Is it medical malpractice or ordinary negligence?
Why you should care.
Claims against healthcare providers for negligent acts fall into two broad categories of medical malpractice and ordinary negligence. In general, claims that are related to the promotion of a patient’s health or a healthcare provider’s professional expertise, skill, or judgment are considered claims of medical malpractice, while claims that are unrelated to these issues are considered claims of ordinary negligence.
The issue is important for healthcare providers to understand for several reasons. Claims of medical malpractice (with exceptions, including those that involve claims against providers who are not “qualified” by paying surcharges to the Indiana Patient’s Compensation Fund), fall within Indiana’s Medical Malpractice Act (the “MMA”), which provides significant procedural and substantive protections for healthcare providers. For example, claims that fall under the MMA have caps on the damages that a plaintiff can recover. For claims that are based on acts that occurred on or after July 1, 2019, a plaintiff’s maximum recovery is $1.8 million, and $500,000 per provider. Plaintiffs whose claims fall under the MMA must also (with limited exceptions) present their claims to a medical review panel before they may pursue their claims in state court.

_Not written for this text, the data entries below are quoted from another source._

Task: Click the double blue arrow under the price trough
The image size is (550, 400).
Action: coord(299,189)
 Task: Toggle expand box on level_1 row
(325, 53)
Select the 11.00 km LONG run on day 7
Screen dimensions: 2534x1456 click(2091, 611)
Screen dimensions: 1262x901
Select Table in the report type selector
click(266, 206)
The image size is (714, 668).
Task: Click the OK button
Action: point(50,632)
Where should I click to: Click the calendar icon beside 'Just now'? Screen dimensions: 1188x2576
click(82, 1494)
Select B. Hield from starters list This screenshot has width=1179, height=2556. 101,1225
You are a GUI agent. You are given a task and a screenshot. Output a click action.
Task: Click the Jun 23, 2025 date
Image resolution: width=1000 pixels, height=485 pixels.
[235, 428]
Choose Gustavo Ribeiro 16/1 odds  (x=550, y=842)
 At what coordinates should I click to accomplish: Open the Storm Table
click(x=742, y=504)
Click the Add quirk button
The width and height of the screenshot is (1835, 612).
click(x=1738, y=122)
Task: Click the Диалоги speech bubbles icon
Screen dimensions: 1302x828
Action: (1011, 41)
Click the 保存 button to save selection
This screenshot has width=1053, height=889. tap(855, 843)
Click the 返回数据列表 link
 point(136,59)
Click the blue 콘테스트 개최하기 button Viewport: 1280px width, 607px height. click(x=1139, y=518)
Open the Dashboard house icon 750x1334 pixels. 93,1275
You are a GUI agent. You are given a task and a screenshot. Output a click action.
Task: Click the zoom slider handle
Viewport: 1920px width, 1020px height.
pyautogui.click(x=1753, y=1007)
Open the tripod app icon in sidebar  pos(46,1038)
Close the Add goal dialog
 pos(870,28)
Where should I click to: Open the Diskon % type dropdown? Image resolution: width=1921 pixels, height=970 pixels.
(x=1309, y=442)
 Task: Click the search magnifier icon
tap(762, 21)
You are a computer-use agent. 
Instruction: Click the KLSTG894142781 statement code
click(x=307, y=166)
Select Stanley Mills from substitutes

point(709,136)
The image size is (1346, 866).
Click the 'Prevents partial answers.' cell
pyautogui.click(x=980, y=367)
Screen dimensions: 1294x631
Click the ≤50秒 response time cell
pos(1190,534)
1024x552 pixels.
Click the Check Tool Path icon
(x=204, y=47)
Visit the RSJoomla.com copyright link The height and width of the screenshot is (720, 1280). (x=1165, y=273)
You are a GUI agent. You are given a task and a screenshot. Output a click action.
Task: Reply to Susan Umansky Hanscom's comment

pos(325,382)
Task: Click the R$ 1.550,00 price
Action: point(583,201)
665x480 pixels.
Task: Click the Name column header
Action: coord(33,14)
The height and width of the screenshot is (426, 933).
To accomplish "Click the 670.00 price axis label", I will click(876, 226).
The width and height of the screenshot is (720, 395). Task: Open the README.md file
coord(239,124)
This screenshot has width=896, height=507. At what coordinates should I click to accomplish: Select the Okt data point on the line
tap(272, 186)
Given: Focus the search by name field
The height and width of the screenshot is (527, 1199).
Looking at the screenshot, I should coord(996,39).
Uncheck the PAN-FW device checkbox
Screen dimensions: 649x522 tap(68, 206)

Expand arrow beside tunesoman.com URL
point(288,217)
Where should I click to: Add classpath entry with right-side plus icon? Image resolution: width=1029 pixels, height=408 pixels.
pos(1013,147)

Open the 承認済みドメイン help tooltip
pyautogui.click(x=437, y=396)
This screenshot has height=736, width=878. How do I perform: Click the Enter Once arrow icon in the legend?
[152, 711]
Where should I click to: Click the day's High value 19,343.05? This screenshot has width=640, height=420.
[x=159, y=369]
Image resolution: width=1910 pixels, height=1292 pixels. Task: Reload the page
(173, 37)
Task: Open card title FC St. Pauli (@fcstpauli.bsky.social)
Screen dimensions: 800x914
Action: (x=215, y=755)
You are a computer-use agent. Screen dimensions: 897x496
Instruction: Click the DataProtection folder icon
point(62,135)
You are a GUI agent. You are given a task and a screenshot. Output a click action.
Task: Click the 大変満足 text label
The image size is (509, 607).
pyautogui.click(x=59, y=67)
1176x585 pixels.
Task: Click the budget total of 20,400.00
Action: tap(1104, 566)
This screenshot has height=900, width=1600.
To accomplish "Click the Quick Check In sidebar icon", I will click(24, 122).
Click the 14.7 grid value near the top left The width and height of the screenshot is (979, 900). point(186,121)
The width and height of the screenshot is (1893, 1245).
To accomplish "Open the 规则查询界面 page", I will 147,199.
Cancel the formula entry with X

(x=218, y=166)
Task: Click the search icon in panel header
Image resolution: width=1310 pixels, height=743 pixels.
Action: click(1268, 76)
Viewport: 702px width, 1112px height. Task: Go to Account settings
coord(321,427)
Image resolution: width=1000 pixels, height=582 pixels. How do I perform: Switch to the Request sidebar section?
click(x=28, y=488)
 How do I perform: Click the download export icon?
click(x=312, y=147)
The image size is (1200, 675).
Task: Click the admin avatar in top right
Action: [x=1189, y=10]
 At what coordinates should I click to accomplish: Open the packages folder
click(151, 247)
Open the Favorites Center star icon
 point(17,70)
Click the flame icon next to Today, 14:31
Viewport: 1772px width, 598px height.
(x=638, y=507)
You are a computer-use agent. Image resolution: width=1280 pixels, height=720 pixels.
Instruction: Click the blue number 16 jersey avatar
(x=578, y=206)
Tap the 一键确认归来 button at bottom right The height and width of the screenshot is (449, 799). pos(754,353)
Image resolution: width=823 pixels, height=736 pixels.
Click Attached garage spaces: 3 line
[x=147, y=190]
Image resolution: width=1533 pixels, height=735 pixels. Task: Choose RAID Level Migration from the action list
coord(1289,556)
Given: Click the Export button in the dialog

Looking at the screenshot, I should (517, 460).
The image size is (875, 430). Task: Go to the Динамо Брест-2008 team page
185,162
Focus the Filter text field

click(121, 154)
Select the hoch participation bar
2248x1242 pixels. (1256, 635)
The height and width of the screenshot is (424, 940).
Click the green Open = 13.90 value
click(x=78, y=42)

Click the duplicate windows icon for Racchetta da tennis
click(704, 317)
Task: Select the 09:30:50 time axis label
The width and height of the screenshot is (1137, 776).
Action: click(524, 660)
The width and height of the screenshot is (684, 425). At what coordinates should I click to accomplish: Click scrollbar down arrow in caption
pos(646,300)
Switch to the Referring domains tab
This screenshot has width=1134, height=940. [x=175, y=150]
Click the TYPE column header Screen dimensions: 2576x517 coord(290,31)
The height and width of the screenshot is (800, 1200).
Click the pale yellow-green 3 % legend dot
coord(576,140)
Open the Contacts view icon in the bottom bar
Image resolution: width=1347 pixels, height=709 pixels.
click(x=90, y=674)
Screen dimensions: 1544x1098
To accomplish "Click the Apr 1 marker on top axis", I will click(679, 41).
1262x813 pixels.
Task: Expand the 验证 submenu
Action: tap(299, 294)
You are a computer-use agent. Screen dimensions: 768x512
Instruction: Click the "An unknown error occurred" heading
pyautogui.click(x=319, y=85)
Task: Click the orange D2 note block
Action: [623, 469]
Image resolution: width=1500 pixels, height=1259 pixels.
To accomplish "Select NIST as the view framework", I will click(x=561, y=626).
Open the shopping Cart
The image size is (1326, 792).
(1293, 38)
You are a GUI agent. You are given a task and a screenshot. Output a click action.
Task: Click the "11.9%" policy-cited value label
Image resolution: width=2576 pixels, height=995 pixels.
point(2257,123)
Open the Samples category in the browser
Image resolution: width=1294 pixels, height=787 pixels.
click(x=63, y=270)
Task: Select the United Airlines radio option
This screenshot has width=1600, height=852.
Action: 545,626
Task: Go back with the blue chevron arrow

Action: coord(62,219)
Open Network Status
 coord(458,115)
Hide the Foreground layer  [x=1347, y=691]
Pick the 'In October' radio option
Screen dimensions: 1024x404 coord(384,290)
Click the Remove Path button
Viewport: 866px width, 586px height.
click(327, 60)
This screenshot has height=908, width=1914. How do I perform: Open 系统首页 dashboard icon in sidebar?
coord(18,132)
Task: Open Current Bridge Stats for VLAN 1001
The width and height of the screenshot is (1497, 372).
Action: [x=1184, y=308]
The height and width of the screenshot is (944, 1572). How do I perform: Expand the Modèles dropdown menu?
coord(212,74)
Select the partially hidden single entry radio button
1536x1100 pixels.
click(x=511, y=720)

Whether a claim is one for medical malpractice or ordinary negligence can also affect whether the claims is covered by a healthcare provider’s professional negligence or general liability insurance policy. In addition to the different coverage limits, professional negligence policies often differ from general liability policies in that they generally provide some degree of control to the insured over whether a claim settles. That is, while the general rule in the insurance context is that the insurance company controls the defense of a claim and can make the decision to pay a settlement without the insured’s permission, professional negligence policies often contain a provision that requires, in at least some cases, the insured’s permission to settle a claims.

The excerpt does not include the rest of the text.